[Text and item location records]

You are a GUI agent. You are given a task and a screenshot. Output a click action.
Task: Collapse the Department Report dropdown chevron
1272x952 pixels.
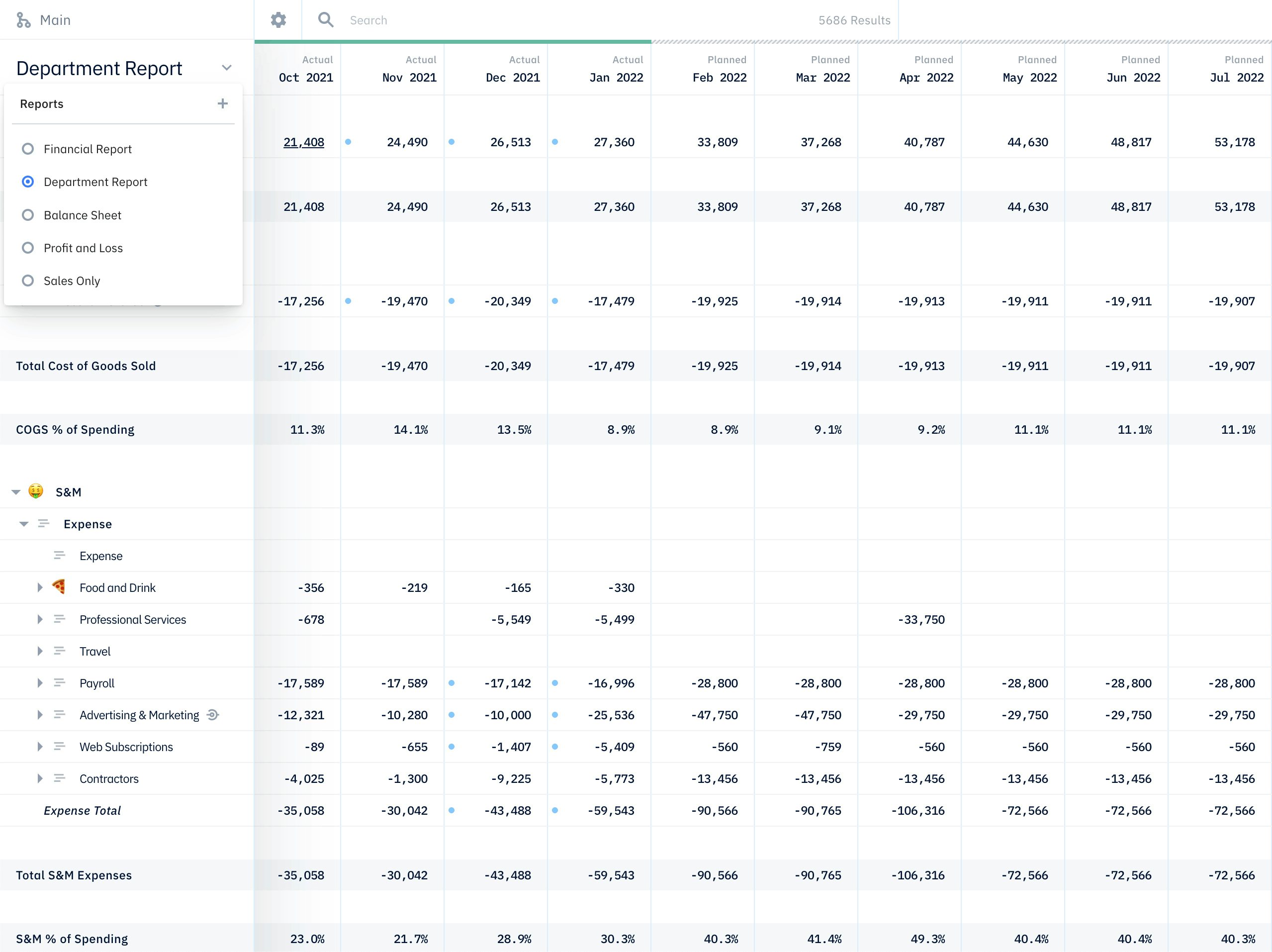[x=227, y=68]
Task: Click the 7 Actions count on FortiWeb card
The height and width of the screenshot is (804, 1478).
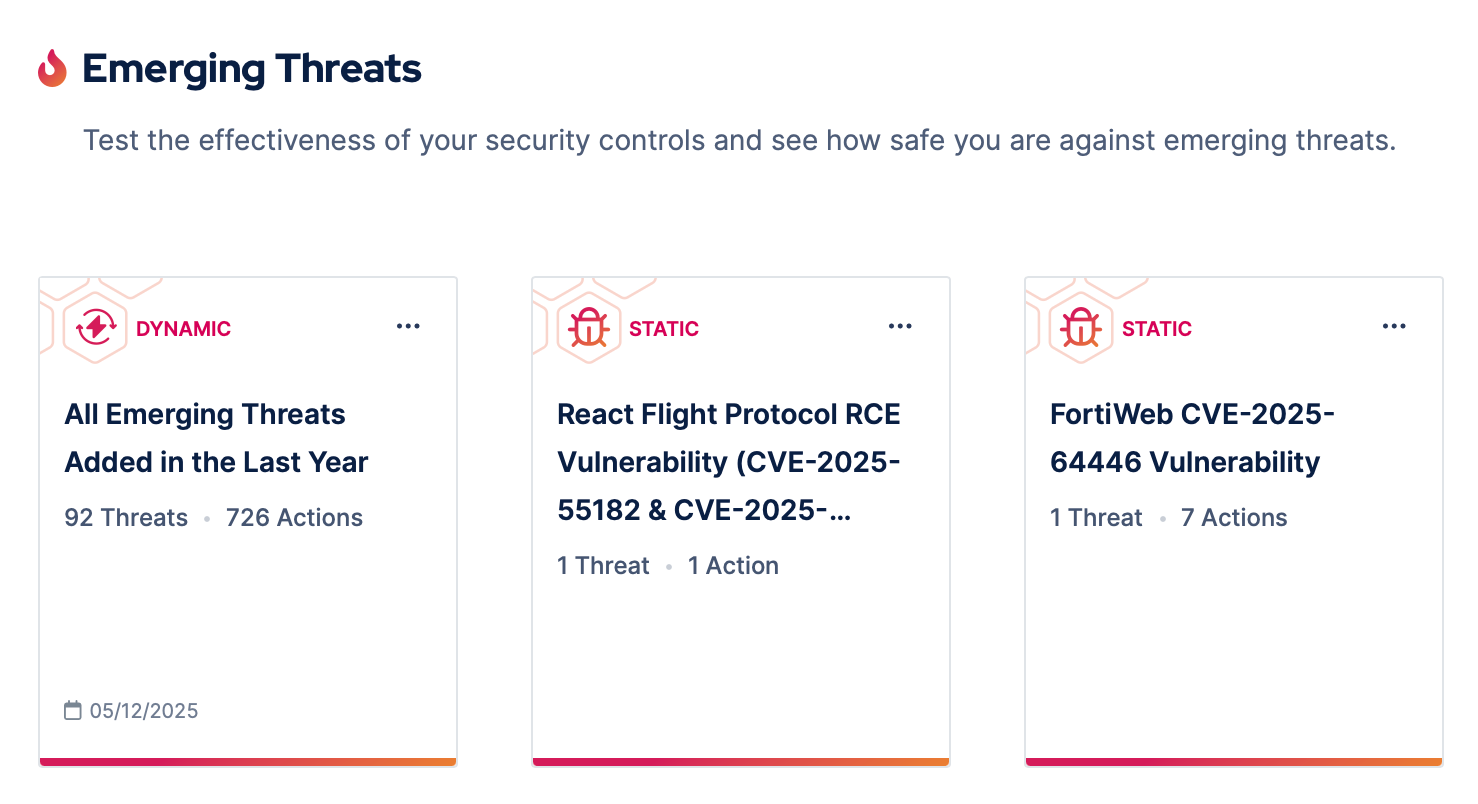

## GIVEN REQUEST
Can you reproduce every line of the records above, requests included, shifting each coordinate in the answers up by 73 and leaving the pictures out?

## FINAL ANSWER
You are a GUI agent. You are given a task and a screenshot. Output a click action.
Task: Collapse the Department Report dropdown chevron
1272x952 pixels.
[x=300, y=141]
Task: Click the 7 Actions count on FortiWeb card
The height and width of the screenshot is (804, 1478).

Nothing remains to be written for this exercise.